§ **Entries shown**
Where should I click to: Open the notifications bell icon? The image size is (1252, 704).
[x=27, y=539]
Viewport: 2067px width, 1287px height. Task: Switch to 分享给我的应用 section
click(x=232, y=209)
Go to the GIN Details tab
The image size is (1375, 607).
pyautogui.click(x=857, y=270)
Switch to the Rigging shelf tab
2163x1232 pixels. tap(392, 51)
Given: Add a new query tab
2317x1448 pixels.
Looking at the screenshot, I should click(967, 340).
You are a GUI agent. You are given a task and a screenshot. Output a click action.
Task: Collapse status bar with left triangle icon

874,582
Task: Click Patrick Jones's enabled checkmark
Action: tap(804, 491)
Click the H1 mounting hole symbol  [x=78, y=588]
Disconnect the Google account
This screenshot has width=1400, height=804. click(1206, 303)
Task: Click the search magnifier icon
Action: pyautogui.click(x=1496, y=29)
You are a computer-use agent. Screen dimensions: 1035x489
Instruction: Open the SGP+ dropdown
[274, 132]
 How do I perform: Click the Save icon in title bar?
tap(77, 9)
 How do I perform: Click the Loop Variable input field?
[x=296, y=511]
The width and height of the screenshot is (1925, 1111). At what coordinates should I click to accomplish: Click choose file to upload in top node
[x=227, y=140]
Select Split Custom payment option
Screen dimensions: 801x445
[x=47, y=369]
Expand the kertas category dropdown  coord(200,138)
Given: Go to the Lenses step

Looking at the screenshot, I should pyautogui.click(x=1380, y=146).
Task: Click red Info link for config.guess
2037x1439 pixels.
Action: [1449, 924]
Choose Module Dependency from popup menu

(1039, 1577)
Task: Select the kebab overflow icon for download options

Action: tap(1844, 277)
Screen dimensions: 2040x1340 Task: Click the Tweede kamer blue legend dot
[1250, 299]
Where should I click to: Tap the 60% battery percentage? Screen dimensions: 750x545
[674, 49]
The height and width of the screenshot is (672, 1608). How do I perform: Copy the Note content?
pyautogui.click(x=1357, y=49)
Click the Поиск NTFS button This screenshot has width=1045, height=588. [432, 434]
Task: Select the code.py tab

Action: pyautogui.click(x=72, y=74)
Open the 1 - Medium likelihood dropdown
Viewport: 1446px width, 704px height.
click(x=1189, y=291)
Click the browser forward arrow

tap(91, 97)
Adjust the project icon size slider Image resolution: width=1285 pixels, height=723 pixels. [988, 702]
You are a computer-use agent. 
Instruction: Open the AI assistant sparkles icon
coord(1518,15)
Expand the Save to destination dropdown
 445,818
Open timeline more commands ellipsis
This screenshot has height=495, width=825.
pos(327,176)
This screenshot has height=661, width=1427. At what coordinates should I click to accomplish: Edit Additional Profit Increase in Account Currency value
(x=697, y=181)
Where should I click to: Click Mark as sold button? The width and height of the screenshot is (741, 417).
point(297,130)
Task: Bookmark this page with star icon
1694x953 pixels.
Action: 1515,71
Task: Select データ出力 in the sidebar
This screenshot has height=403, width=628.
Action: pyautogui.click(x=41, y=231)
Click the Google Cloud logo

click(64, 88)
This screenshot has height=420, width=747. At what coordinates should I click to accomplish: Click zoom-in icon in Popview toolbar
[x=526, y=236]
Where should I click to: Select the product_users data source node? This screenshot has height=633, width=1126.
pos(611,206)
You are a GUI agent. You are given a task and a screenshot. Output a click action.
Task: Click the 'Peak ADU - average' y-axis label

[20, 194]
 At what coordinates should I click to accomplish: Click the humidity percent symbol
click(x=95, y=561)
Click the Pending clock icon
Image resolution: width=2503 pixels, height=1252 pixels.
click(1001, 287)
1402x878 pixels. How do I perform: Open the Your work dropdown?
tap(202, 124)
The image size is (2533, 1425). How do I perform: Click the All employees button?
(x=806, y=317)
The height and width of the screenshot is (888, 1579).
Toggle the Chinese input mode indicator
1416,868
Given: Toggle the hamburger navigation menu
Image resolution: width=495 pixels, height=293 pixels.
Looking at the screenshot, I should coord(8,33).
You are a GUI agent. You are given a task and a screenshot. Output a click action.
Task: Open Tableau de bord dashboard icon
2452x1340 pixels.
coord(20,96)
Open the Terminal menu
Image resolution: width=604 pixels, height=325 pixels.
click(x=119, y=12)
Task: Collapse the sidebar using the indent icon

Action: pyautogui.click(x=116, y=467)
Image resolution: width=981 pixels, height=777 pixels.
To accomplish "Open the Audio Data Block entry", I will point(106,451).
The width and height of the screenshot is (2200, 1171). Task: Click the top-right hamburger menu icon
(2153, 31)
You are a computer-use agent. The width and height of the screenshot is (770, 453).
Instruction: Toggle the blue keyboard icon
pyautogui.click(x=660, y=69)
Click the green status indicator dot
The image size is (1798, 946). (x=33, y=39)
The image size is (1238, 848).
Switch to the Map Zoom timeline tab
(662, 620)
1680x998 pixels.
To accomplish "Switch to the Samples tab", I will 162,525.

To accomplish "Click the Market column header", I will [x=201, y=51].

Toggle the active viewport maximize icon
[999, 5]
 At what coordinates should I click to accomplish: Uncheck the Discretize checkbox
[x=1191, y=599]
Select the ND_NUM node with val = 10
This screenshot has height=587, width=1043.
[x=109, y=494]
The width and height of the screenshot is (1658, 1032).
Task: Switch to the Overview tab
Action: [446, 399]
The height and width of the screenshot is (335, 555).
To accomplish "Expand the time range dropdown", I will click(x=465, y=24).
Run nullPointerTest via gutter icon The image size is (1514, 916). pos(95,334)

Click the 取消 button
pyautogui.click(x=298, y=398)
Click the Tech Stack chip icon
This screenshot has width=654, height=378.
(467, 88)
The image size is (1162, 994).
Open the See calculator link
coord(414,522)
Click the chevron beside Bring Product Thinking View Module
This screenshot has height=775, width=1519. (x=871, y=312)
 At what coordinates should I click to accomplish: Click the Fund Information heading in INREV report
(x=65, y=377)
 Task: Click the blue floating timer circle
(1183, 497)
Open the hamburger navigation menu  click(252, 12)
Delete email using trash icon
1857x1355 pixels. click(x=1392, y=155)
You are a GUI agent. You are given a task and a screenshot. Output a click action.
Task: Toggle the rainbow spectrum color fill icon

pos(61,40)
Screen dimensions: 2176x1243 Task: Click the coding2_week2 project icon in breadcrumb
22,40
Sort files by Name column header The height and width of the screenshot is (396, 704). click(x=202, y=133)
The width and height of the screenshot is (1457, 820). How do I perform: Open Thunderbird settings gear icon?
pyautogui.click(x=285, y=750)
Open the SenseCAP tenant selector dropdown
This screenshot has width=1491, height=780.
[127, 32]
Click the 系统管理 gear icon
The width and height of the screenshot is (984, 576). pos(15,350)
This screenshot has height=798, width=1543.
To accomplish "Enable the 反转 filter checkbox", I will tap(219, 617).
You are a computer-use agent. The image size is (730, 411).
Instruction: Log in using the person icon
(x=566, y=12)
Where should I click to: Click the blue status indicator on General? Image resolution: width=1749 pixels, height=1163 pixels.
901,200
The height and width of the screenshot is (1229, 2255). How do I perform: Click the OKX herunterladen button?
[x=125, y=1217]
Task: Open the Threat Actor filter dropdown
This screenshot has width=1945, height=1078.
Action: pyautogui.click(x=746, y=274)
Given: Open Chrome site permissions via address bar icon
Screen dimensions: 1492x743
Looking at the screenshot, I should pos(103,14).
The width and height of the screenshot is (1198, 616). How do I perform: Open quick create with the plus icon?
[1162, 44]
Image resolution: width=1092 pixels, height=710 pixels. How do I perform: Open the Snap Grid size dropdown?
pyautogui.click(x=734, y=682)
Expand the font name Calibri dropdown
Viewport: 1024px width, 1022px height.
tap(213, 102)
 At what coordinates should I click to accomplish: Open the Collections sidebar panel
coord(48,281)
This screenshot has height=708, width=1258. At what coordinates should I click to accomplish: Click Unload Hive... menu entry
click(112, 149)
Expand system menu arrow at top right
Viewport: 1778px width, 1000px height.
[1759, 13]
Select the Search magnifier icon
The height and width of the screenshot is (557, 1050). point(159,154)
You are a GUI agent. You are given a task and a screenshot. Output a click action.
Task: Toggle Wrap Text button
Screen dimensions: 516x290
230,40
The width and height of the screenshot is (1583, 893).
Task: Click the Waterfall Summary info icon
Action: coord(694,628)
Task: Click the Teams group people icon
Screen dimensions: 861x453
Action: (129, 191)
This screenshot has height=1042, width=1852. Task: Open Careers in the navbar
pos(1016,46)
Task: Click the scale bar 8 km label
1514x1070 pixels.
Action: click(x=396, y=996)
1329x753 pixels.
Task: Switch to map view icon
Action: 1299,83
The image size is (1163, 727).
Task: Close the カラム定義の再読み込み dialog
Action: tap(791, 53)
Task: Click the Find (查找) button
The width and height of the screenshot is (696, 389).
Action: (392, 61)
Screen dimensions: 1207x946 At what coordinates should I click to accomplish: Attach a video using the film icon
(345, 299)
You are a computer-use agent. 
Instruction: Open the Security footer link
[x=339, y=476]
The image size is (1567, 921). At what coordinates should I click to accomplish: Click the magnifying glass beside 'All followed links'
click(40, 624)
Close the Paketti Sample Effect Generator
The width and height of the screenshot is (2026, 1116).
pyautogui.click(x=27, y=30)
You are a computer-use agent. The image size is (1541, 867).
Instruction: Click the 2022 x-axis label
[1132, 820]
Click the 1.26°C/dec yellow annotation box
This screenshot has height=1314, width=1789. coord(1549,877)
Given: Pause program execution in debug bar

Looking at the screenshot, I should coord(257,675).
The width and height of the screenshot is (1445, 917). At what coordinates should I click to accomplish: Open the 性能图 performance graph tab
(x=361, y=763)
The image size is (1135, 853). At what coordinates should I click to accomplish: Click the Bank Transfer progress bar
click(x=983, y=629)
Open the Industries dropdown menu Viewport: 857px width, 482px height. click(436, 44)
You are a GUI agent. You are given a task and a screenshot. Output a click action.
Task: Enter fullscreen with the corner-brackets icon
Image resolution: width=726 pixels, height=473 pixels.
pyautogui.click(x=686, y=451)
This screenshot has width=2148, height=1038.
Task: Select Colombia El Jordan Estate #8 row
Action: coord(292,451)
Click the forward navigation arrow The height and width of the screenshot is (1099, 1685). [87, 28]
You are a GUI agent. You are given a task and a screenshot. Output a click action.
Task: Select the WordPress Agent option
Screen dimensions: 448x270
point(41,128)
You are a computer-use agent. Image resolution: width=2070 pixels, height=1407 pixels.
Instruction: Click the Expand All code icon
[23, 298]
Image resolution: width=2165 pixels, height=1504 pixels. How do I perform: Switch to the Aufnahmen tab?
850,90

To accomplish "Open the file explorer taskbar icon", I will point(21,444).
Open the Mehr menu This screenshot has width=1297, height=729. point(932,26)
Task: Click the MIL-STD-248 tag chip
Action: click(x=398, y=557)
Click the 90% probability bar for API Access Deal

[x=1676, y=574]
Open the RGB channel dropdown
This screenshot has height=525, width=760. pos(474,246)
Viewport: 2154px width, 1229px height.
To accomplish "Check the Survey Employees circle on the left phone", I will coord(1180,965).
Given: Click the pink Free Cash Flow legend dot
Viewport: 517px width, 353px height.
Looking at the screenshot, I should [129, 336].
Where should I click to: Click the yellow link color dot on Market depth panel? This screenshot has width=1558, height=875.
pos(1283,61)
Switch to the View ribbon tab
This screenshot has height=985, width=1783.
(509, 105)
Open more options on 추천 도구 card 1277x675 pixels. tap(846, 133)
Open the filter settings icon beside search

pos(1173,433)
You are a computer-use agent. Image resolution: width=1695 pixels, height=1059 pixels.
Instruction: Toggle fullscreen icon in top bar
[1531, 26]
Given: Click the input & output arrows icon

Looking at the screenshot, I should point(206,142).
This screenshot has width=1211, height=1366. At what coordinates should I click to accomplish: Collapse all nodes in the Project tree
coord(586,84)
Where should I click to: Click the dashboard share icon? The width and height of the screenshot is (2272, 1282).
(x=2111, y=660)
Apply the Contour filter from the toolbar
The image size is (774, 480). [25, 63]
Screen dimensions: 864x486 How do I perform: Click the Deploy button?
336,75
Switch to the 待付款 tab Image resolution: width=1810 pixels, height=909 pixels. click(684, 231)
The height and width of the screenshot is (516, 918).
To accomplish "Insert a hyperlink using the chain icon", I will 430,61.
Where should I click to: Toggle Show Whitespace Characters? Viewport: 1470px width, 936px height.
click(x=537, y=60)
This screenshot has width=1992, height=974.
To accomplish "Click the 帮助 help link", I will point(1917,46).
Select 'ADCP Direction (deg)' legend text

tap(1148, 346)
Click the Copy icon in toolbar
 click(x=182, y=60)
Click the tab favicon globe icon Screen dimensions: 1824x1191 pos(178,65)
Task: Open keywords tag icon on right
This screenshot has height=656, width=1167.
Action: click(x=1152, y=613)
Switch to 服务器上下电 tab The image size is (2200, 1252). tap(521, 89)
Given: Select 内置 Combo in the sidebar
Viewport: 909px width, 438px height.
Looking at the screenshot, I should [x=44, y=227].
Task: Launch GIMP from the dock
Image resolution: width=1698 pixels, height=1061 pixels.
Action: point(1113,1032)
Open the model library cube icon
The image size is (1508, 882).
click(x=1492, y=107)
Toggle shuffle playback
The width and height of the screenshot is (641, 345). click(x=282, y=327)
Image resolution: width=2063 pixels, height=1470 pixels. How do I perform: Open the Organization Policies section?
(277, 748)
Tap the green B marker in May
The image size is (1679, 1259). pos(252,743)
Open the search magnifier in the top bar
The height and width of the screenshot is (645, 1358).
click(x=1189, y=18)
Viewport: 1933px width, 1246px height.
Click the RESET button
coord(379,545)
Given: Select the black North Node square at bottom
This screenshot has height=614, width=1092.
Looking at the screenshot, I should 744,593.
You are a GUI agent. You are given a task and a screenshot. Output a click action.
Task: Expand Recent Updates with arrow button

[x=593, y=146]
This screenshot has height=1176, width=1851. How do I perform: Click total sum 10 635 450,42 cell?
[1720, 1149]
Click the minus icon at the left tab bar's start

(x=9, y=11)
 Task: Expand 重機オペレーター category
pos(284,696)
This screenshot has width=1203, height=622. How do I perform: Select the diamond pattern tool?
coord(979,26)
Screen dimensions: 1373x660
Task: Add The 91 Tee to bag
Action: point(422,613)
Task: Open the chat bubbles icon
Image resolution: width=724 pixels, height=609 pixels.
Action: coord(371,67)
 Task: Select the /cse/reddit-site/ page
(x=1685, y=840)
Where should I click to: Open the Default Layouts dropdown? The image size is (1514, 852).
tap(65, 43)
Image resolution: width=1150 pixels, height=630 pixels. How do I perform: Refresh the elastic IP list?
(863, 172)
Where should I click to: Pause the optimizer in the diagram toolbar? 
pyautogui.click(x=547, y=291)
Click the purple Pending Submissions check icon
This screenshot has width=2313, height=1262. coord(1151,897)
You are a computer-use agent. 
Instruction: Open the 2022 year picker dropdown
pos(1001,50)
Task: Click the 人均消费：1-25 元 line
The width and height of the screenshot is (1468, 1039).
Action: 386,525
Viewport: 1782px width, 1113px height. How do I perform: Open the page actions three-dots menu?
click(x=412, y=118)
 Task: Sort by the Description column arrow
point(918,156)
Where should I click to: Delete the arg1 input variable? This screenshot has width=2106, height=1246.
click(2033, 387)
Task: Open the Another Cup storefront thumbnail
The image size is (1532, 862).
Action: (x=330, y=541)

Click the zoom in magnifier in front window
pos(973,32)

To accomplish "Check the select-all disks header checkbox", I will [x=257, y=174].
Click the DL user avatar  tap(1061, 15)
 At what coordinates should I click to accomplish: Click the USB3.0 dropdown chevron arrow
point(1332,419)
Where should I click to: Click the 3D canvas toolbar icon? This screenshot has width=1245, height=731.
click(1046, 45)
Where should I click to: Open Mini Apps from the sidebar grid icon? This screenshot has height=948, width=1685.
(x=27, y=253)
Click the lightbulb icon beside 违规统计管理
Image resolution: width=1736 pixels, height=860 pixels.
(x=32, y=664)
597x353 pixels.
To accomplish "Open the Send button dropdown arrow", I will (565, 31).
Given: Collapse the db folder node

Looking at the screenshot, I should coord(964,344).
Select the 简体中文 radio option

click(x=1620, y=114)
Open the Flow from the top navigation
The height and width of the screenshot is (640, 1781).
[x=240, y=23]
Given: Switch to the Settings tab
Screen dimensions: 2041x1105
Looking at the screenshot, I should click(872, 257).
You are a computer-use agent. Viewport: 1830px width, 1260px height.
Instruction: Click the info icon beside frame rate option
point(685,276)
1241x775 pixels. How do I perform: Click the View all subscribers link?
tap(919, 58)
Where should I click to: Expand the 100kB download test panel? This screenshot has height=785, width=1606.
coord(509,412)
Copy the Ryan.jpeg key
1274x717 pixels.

§ **What is needed**
Only lines that include "navigation" belong in the answer; copy all of them from the listing.

§ **Written solution**
Given: Toggle the hamburger navigation menu
Open the hamburger navigation menu  click(252, 12)
Click the forward navigation arrow The height and width of the screenshot is (1099, 1685). [87, 28]
Open the Flow from the top navigation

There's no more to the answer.